Due in large part to their esoteric nature,1 the internal control provisions of the FCPA are seldom the basis for criminal charges by the U.S. Department of Justice.2 On occasion, as part of a major settlement with the Justice Department, corporate entities have pled guilty to a violation. A good example is the recent resolution with Justice Department by Telefonaktiebolaget LM Ericsson,3 the Swedish telecommunications multinational commonly referred to as “Ericsson.”
In a civil enforcement context with the U.S. Securities and Exchange Commission (“SEC”), the internal control provisions are frequently used. In almost any after-the-fact analysis relating to financial irregularities, the SEC will be able to point to a breakdown of some sort associated with the internal accounting controls of an issuer. Whether the issuer had knowledge of a defect in the system of controls, improperly recorded transactions, or other financial activity is irrelevant in the civil enforcement context with respect to the accounting and record-keeping provisions. No proof of intent is required.4 All that is required is proof of a violation based on the preponderance of the evidence.

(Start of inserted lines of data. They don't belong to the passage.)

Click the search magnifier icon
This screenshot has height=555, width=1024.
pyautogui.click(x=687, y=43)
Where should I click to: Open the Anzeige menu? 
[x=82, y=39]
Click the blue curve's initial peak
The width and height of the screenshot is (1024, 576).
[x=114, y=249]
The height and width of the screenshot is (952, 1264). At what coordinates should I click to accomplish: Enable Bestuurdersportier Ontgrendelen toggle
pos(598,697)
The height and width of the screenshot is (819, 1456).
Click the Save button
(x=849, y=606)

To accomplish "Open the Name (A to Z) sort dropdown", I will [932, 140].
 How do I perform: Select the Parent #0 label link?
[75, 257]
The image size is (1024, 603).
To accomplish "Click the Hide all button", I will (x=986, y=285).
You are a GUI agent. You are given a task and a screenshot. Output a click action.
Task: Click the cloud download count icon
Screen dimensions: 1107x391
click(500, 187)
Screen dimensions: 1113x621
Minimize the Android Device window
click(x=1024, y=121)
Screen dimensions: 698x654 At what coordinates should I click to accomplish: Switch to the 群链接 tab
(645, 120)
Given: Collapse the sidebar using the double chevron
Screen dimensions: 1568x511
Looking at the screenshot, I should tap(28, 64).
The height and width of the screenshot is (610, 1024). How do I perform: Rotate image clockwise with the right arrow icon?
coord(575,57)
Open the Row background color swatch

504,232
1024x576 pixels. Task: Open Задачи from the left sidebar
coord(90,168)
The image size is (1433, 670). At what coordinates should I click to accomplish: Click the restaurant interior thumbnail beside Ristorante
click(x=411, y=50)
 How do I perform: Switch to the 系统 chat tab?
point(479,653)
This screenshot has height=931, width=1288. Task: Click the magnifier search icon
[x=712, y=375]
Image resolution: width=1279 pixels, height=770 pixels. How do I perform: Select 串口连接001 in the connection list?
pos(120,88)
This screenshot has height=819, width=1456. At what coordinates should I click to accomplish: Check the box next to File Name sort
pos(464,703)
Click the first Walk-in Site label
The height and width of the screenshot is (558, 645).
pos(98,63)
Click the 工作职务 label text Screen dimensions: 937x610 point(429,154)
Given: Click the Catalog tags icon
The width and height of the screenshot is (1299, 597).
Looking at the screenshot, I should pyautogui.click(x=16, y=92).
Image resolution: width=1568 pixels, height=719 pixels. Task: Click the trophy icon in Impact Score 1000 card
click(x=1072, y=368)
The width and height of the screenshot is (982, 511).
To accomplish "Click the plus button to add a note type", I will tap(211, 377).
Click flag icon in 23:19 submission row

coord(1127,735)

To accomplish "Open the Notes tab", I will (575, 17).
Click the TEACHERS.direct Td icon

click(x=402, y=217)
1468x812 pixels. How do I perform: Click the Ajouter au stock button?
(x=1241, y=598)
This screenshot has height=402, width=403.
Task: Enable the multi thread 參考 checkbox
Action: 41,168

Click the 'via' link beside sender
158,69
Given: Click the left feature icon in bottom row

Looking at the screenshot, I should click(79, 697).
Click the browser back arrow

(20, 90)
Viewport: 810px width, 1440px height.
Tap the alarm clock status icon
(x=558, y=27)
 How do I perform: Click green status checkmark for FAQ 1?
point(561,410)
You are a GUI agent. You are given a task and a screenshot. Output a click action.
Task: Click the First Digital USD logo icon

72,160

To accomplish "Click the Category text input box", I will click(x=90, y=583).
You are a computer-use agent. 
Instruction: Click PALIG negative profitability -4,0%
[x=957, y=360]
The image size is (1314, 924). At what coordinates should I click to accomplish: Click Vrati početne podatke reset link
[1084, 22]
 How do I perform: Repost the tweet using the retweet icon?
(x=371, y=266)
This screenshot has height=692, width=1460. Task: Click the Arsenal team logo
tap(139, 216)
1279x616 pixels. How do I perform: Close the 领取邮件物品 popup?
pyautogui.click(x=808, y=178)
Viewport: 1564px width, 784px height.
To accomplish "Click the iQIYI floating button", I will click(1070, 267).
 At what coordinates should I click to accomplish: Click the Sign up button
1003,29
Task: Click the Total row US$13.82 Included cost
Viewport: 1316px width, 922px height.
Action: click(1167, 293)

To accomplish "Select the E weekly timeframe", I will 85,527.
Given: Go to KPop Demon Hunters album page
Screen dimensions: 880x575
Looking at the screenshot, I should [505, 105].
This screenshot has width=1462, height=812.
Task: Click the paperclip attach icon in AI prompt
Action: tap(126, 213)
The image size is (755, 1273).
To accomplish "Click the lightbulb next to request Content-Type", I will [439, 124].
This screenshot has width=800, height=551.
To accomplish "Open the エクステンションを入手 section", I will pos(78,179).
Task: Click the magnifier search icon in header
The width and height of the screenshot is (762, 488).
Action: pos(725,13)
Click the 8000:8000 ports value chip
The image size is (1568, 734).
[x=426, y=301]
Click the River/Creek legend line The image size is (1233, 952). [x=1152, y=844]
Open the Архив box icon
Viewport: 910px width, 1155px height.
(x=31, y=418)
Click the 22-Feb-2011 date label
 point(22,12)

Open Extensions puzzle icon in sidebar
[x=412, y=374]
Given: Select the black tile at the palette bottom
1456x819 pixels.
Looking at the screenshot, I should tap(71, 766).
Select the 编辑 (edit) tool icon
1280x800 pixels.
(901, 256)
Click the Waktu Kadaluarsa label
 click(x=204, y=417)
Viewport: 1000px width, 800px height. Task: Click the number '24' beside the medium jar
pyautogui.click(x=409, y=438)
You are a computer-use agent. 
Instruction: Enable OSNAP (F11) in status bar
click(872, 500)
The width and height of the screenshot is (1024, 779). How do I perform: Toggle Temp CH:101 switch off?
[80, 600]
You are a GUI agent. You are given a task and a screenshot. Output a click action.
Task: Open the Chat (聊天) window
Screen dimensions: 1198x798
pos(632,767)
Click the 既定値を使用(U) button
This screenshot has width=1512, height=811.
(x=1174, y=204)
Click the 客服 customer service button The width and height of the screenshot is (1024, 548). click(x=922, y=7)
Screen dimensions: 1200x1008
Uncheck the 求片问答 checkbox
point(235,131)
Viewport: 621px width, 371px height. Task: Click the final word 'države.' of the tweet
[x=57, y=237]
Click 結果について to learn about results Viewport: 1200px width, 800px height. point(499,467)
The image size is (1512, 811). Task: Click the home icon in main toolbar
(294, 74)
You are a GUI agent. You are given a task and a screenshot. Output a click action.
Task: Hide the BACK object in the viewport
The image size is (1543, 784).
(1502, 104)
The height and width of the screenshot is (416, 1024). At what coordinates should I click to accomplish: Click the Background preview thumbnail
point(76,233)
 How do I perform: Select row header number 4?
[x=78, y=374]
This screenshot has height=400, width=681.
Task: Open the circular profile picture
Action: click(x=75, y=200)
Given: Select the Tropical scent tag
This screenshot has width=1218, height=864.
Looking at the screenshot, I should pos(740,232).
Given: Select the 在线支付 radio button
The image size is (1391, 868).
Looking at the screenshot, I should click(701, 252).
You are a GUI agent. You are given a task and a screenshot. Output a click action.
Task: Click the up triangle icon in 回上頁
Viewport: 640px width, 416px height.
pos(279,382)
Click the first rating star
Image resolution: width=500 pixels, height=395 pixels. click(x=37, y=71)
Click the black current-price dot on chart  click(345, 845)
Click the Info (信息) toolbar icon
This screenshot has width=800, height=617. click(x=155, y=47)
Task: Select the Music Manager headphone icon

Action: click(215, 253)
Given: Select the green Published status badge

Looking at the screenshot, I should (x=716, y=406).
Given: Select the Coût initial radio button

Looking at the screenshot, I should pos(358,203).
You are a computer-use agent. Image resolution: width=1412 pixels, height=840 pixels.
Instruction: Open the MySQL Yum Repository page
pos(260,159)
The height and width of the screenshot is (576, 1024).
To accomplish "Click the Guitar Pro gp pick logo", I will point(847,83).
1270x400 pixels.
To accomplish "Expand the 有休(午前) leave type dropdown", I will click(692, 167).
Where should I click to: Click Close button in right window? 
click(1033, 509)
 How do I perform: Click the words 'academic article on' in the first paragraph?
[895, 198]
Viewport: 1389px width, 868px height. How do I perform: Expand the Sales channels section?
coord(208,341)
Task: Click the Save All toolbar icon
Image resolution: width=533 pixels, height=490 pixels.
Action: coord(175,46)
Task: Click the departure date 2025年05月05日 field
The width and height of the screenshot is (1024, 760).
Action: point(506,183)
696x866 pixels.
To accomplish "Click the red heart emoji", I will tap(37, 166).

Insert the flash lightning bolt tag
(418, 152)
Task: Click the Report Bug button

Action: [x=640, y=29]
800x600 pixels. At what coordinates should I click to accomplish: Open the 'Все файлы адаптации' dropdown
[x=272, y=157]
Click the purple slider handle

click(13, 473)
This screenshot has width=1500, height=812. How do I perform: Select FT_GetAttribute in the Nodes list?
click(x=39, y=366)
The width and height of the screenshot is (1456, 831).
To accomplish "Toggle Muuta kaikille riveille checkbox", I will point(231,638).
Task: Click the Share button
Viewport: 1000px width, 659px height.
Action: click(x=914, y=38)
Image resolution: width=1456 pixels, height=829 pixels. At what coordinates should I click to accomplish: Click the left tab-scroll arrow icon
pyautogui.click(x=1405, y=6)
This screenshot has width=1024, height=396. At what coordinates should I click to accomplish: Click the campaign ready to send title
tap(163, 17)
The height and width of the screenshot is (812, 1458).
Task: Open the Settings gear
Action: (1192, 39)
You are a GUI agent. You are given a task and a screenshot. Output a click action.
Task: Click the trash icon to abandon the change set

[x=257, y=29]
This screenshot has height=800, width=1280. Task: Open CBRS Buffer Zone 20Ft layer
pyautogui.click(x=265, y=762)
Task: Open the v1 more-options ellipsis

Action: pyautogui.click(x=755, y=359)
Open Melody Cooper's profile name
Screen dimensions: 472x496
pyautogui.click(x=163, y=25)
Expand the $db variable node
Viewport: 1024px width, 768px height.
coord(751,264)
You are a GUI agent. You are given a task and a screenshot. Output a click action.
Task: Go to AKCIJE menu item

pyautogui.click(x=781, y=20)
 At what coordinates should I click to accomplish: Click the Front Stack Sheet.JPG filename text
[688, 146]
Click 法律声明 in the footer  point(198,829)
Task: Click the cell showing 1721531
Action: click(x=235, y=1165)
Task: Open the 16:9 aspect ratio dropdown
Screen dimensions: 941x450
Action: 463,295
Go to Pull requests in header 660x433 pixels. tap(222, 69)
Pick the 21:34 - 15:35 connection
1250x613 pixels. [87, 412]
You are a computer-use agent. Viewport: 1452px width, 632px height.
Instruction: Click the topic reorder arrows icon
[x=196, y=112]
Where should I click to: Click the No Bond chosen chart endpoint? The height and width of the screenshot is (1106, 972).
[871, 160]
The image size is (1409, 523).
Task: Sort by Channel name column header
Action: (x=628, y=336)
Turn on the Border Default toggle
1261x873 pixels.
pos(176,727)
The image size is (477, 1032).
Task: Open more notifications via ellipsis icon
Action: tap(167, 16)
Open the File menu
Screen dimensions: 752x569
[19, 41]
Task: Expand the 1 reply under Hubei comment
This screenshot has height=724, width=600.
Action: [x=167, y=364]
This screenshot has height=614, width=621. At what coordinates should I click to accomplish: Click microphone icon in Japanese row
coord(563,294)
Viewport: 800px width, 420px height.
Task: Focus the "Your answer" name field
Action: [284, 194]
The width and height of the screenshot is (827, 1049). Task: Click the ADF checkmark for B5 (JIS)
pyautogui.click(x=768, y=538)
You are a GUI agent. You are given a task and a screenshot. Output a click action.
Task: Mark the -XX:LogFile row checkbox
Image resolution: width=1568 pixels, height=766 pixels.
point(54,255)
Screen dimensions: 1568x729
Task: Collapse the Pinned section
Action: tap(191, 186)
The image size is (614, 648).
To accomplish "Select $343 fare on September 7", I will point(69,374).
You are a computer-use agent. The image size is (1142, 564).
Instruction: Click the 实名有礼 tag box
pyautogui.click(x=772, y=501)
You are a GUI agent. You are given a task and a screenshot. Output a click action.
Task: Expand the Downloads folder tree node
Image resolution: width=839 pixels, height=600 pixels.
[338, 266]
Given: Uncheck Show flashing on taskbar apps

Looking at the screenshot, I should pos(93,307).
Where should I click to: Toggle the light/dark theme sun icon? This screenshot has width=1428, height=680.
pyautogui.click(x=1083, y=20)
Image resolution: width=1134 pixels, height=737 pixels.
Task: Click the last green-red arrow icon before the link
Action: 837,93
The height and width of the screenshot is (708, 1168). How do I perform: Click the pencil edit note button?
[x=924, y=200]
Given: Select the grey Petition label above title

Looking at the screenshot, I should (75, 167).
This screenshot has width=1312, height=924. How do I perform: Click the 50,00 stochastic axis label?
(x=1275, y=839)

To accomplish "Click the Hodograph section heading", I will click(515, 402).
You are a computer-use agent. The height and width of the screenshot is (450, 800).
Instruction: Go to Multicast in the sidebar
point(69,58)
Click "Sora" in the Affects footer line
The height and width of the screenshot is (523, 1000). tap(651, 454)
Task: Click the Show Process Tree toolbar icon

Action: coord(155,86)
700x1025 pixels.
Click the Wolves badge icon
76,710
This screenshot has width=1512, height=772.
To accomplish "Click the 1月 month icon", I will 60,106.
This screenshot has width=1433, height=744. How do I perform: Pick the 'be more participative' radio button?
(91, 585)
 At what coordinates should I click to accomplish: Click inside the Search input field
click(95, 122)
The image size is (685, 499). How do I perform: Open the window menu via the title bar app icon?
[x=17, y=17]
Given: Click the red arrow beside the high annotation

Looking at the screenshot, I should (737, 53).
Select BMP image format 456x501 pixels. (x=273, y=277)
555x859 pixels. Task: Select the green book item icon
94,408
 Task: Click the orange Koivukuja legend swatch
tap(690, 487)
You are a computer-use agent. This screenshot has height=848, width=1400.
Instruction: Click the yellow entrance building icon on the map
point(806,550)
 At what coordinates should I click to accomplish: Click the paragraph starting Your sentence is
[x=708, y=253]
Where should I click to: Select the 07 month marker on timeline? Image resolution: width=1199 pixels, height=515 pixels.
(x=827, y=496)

The one aspect of the internal control provisions more likely to lead to criminal charges relates to situations where someone subject to the FCPA, like an employee or agent of an issuer or one of its subsidiaries, takes steps to circumvent its internal controls.5 This was the situation in a recent indictment of a Chinese subsidiary of a company listed on the New York Stock Exchange.6 Among the allegations were the involvement of both individuals charged with the preparation of false expense claims to conceal that funds were used to pay bribes.7 Another allegation serving as a basis for the internal controls violation related to the most senior of the two individuals routinely completing false records and certifications disclaiming any knowledge of fraud or circumvention of internal accounting controls.8 Of added import in terms of compliance considerations is the allegation that a private email account was used to avoid detection by company auditors.9
Although the indictment provides only a glimpse of what occurred, the allegations suggest that the parent company and its subsidiary may have had a relatively effective compliance program. A detailed policy was in place to control expenditure for gifts and entertainment.10 Moreover, certifications were regularly requested.11 And there is the suggestion that company lawyers were actively trying to ascertain what was occurring.12 Although no action of the SEC has yet to be reported,13 the indictment would appear to suggest that the Justice Department was more focused on the conduct of the individuals as opposed to the issuer.14
1See SEC v. World-Wide Coin Inv. Ltd., 567 F. Supp. 724, 751 (N.D. Ga. 1983) (“The main problem with the internal controls provision of the FCPA is that there are no specific standards by which to evaluate the sufficiency of controls; any evaluation is inevitably a highly subjective process in which knowledgeable individuals can arrive at totally different conclusions”).
4SEC v. McNulty, 137 F.3d 732, 741 (2d Cir. 1998); SEC v. Softpoint, Inc., 958 F. Supp. 846, 866–67 (S.D.N.Y. 1997), aff’d on other grounds, 159 F.3d 1348 (2d Cir. 1998); SEC v. Sys. Software Assocs., Inc., 145 F. Supp. 2d 954, 958 (N.D. Ill. 2001); SEC v. World-Wide Coin Inv. Ltd., 567 F. Supp. at 749–51. See also Ponce v. SEC, 345 F.3d 722, 736 n.10 (9th Cir. 2003). However, proof of intent may be required to establish civil liability for aiding and abetting a violation of the accounting and record-keeping provisions. See id. at 737; SEC v. Autocorp Equities, Inc., 292 F. Supp. 2d 1310 (D. Utah 2003) (knowledge or reckless disregard of the fact that the defendant was aiding or abetting a violation of securities law must be established).